> _Provided data_:
***
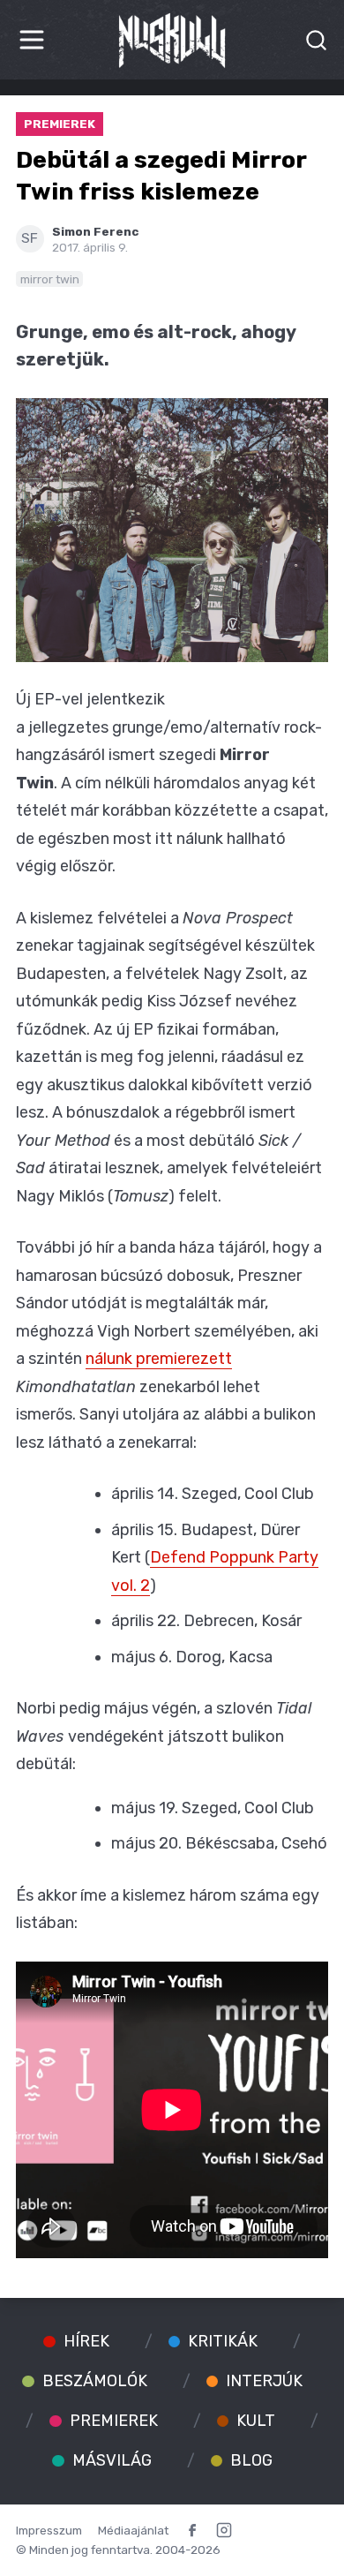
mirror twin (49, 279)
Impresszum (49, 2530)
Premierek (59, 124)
***
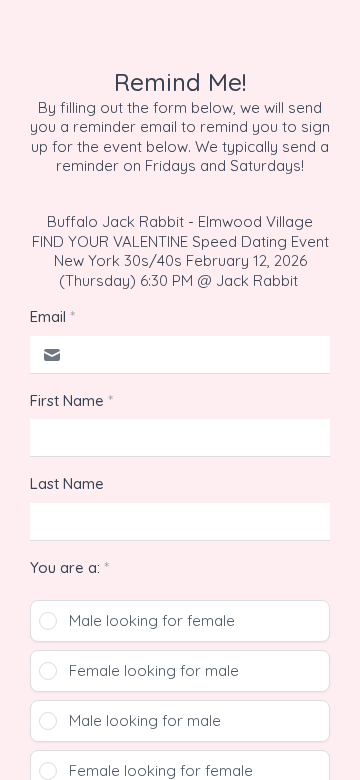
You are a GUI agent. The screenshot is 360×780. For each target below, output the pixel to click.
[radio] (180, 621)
***
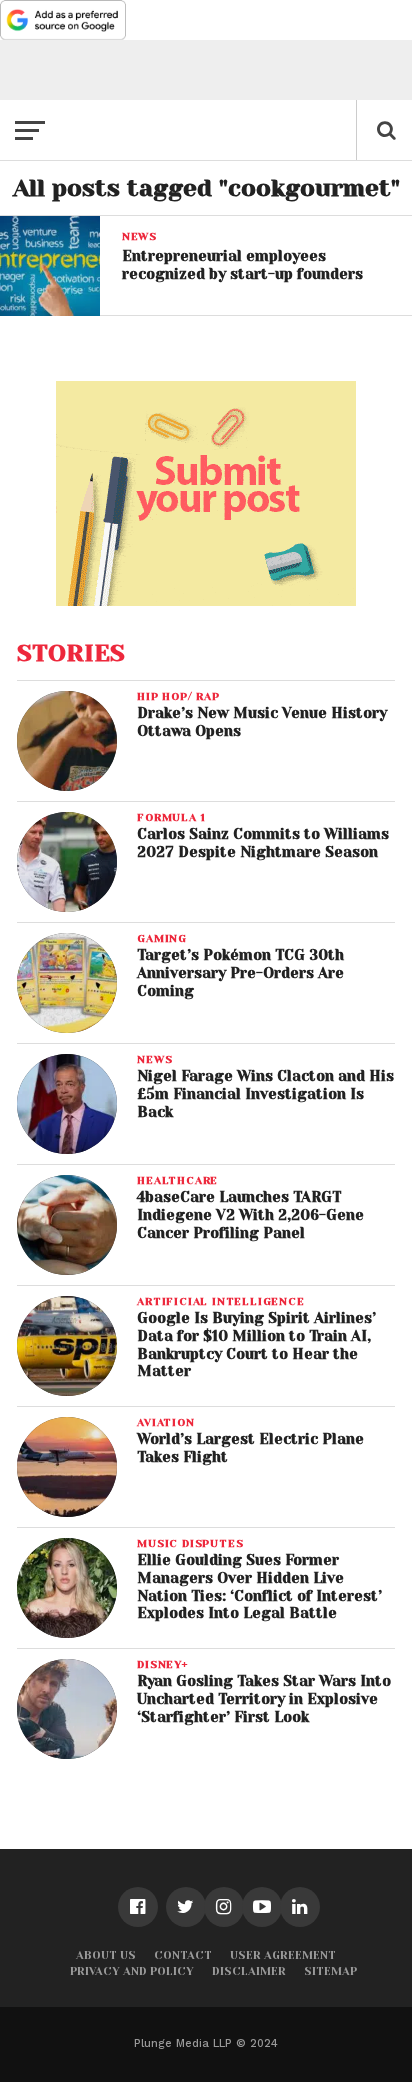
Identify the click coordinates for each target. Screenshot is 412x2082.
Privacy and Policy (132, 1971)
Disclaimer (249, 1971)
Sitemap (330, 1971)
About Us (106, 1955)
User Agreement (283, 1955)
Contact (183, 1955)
***
> _Work item_: Return word for word the lines above from the line with "You are a GUI" to the line with "[radio] (180, 621)", including both and leaving out all others.

> _Solution for this exercise_:
You are a GUI agent. The screenshot is 360×780. For each target below, output the pixel to click.
[radio] (180, 621)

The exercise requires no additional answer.